Generated by GPT-5-mini| California Assembly Bill 109 | |
|---|---|
| Bill | California Assembly Bill 109 |
| Enacted | 2011 |
| Author | Jerry Brown |
| Status | Enacted |
| Chapter | Substantive realignment statute |
California Assembly Bill 109 California Assembly Bill 109 enacted sweeping criminal justice realignment in California in 2011, reallocating responsibility for many nonviolent, nonserious, nonsex offenders from California Department of Corrections and Rehabilitation to local county supervision and custody. The measure followed high-profile rulings and fiscal pressures involving the Supreme Court of the United States, the Brown v. Plata decision, and budgetary conflicts with the California State Legislature and Governor of California. Its passage reshaped interactions among California State Assembly, California State Senate, county sheriffs, county boards of supervisors, and local probation departments.
AB 109 arose after the Supreme Court of the United States ordered California Department of Corrections and Rehabilitation to reduce prison overcrowding in Brown v. Plata. Faced with court mandates, budget constraints in the 2011 California budget, and pressure from advocacy groups such as the ACLU and the Public Policy Institute of California, the Jerry Brown administration and the Legislature negotiated a package that included the Public Safety Realignment Act. Prominent legislators involved included Tom Ammiano, Martin Garrick, and committees in the California State Assembly and California State Senate. The law built on earlier policy debates involving figures like Bill Lockyer and institutions such as the California Constitution and the Judicial Council of California.
AB 109's provisions transferred responsibility for supervising specified low-level felons from state prisons to county jails and probation, defining exclusions tied to convictions under statutes such as the Three-strikes law and serious felony lists codified in state penal codes. It authorized county incarceration for offenders serving sentences previously served in state prison, expanded use of county jail credits, and reallocated funding via the state budget to counties to implement realignment. Objectives included compliance with Brown v. Plata, reducing state correctional populations overseen by the California Department of Corrections and Rehabilitation, shifting fiscal burdens to county entities like the Board of Supervisors, and promoting local supervision models favored by organizations such as the Center on Juvenile and Criminal Justice.
Implementation required coordination among county probation departments, county jails, local law enforcement agencies including county sheriff offices, and state executive agencies such as the California Department of Corrections and Rehabilitation and the California Department of Justice. The law established funding mechanisms through state allocations and the Public Safety Realignment fund, involving fiscal analysis by the Legislative Analyst's Office and budgetary decisions by the Governor of California and the California State Legislature. Counties developed custody alternatives including reentry programs run by entities like the Council of State Governments and nonprofits such as the Urban Institute and Vera Institute of Justice, and used data systems interoperable with state repositories managed by the California Department of Corrections and Rehabilitation.

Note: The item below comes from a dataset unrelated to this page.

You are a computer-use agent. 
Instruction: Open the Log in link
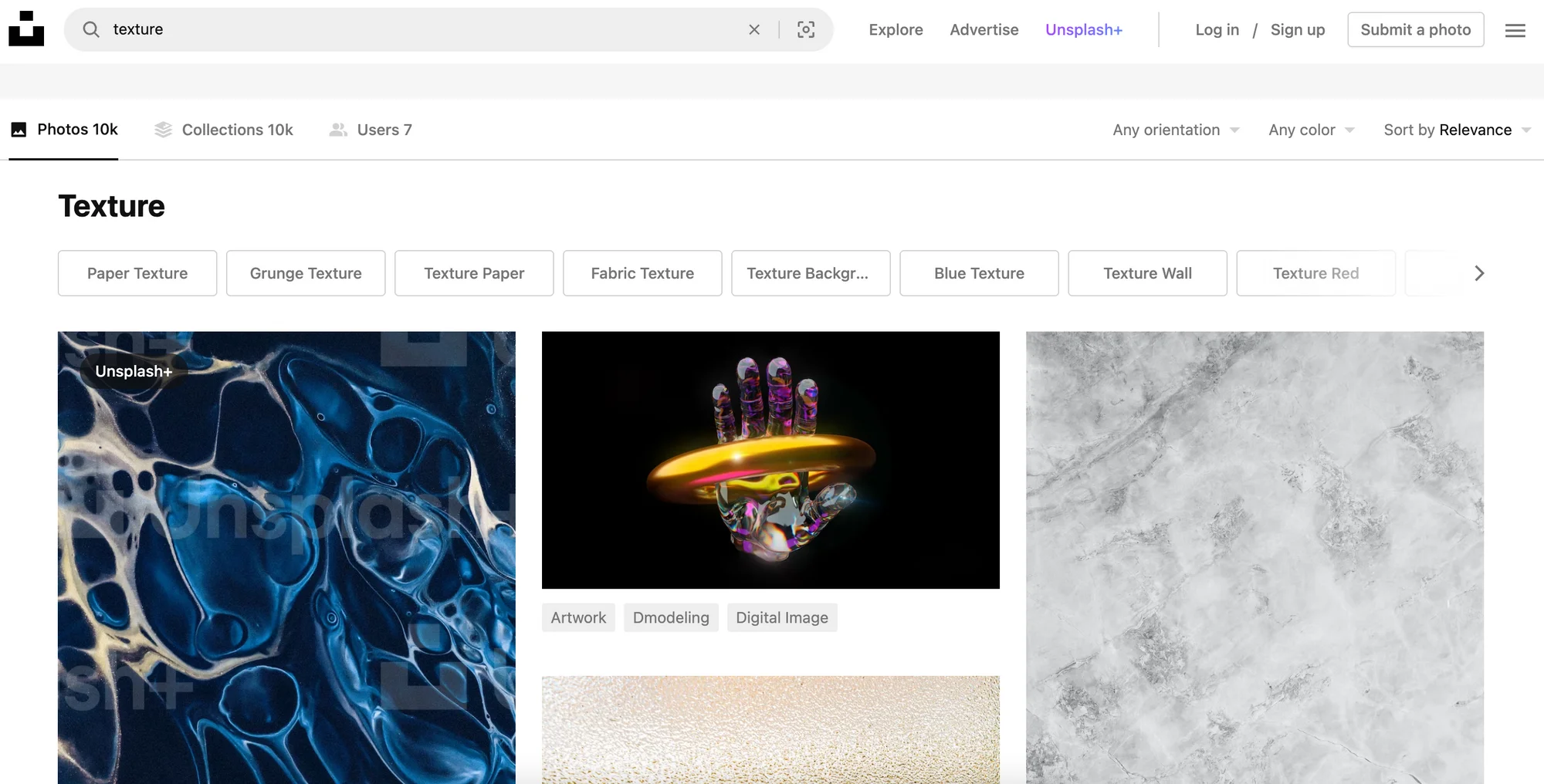tap(1217, 29)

Realignment produced measurable declines in populations at facilities operated by the California Department of Corrections and Rehabilitation while increasing jail populations under county control and expanding probation caseloads supervised by county agencies and private providers. Studies by the Public Policy Institute of California, reports from the Legislative Analyst's Office, and research from universities including University of California, Berkeley and Stanford University documented shifts in recidivism metrics, incarceration rates, and expenditures. The policy prompted innovations in community supervision drawing on models from the National Institute of Justice, and affected stakeholders including district attorneys, public defenders such as those from county public defender offices, and organizations like the California State Sheriffs' Association.

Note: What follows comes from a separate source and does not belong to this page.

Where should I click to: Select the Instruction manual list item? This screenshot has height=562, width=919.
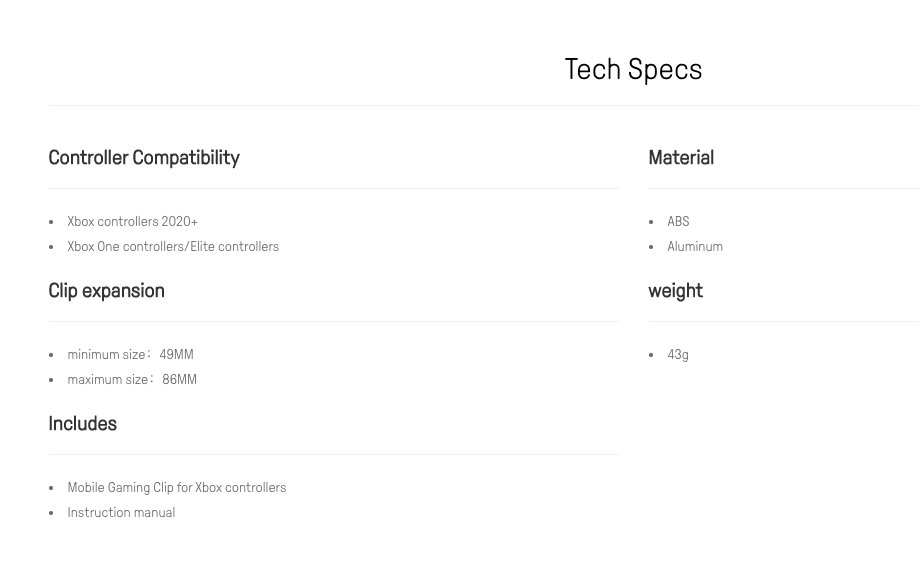pyautogui.click(x=121, y=513)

Critics including the ACLU, public defender organizations, some county officials, and advocacy groups such as Families Against Mandatory Minimums argued that AB 109 imposed burdens on counties lacking resources, raised public safety concerns, and produced disparities among jurisdictions. Legal challenges and litigation examined aspects of custody credits, classification of offenders, and funding obligations, involving courts at the California Supreme Court and federal trial courts responding to claims tied to the Eighth Amendment and state statutory interpretation. National commentators and scholars from institutions like Harvard Law School and the Brookings Institution debated its effects relative to alternative reforms like parole restructuring championed by organizations such as the Pew Charitable Trusts.
Subsequent legislative actions and administrative adjustments refined AB 109’s scope, funding, and procedural rules through bills enacted by the California State Legislature, actions by the Governor of California, and policy changes by the California Department of Corrections and Rehabilitation. Later measures intersected with initiatives such as Proposition 47 (2014), Proposition 57 (2016), and statutory amendments addressing parole, sentencing credits, and juvenile transfers debated by lawmakers including Kevin de León and Anthony Rendon. Ongoing oversight by the Legislative Analyst's Office, research by institutions such as RAND Corporation, and monitoring by advocacy groups have continued to influence reforms to realignment, funding allocations for counties, and collaboration among entities including county probation departments and nonprofit reentry providers.